How do you get from business goals to defining an IT strategy? That is where enterprise architecture comes into play. The most used framework for enterprise architecture is TOGAF, although there are many more frameworks that can be used for this. Companies will not only work with TOGAF but also adopt practices from IT4IT and ITIL to manage their IT, as examples.
The core of TOGAF is the ADM cycle, short for Architecture Development Method. Also, in architecting multi-cloud environments, ADM is applicable. The ground principle of ADM is B-D-A-T: the cycle of business, data, applications, and technology. This perfectly matches the principle of multi-cloud, where the technology should be transparent. Businesses have to look at their needs, define what data is related to those needs, and how this data is processed in applications. This is translated into technological requirements and finally drives the choice of technology, integrated into the architecture vision as follows:
Figure 1.3: The ADM cycle in the TOGAF
This book is not about TOGAF, but it does make sense to have knowledge of enterprise architecture and, for that matter, TOGAF is the leading framework. TOGAF is published and maintained by The Open Group. More information can be found at https://www.opengroup.org/togaf.
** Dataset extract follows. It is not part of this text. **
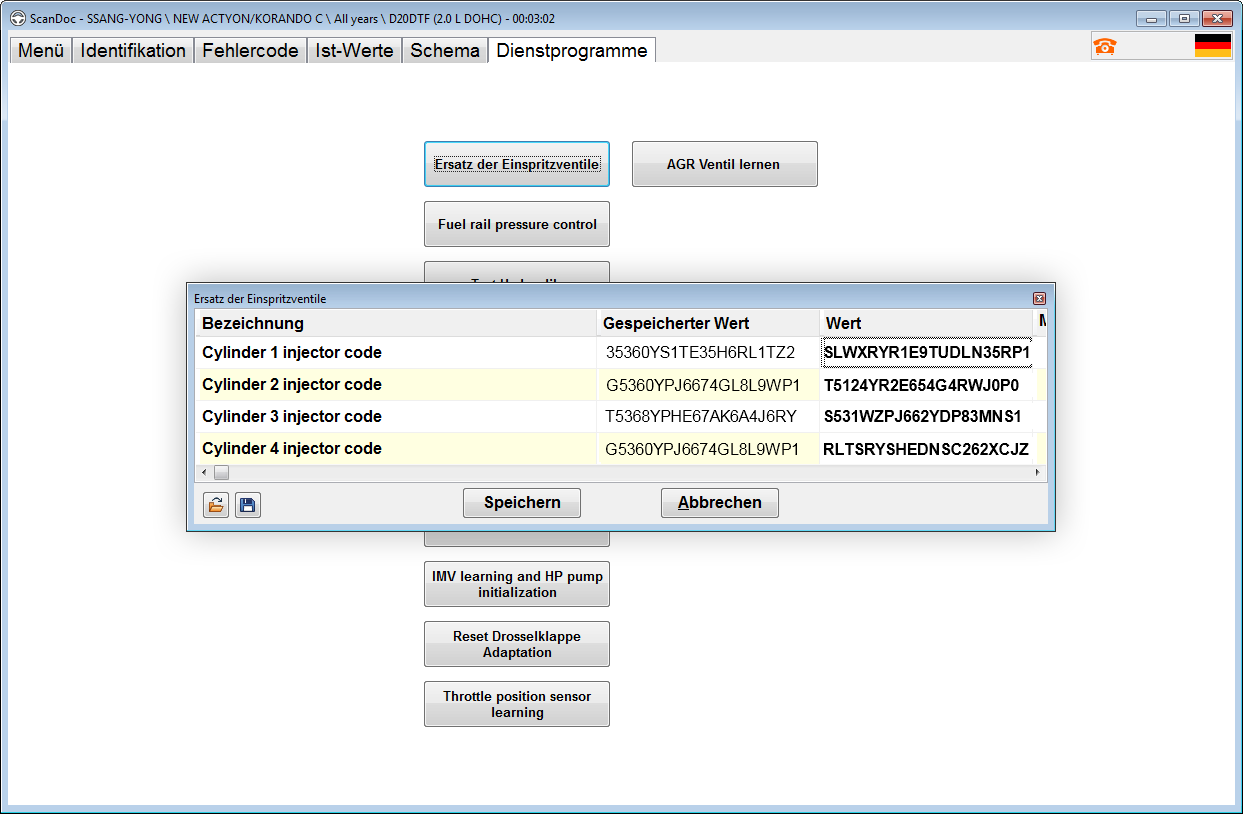1243x814 pixels.
Task: Select Cylinder 3 injector code Wert cell
Action: tap(926, 416)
The good news is that multi-cloud offers organizations flexibility and freedom of choice. That also brings a risk: lack of focus, along with the complexity of managing multi-cloud. Therefore, we need a strategy. Most companies adopt cloud and multi-cloud strategies since they are going through a process of transformation from a more-or-less traditional environment into a digital future. Is that relevant for all businesses? The answer is yes. In fact, more and more businesses are coming to the conclusion that IT is one of their core activities.
Times have changed over the last few years in that respect. At the end of the nineties and even at the beginning of the new millennium, a lot of companies outsourced their IT since it was not considered to be a core activity. That has changed dramatically over the last 10 years or so. Every company is a software company—a message that was rightfully quoted by Microsoft CEO Satya Nadella, following an earlier statement by the father of software quality, Watts S. Humphrey, who already claimed at the beginning of the millennium that every business is a software business.
Both Humphrey and Nadella are right. Take banks as an example: they have transformed to become more and more like IT companies. They deal with a lot of data streams, execute data analytics, and develop apps for their clients. A single provider might not be able to deliver all of the required services, hence these companies look for multi-cloud, best-of-breed solutions to fulfill these requirements.
These best-of-breed solutions might contain traditional workloads with a classic server-application topology, but will more and more shift to the use of PaaS, SaaS, container, and serverless solutions in an architecture that is more focused on microservices and cloud-native options. This has to be considered when defining a multi-cloud strategy: a good strategy would not be “cloud first” but “cloud-fit,” meaning that a good strategy would not be about multi-cloud or single cloud, but having the right cloud.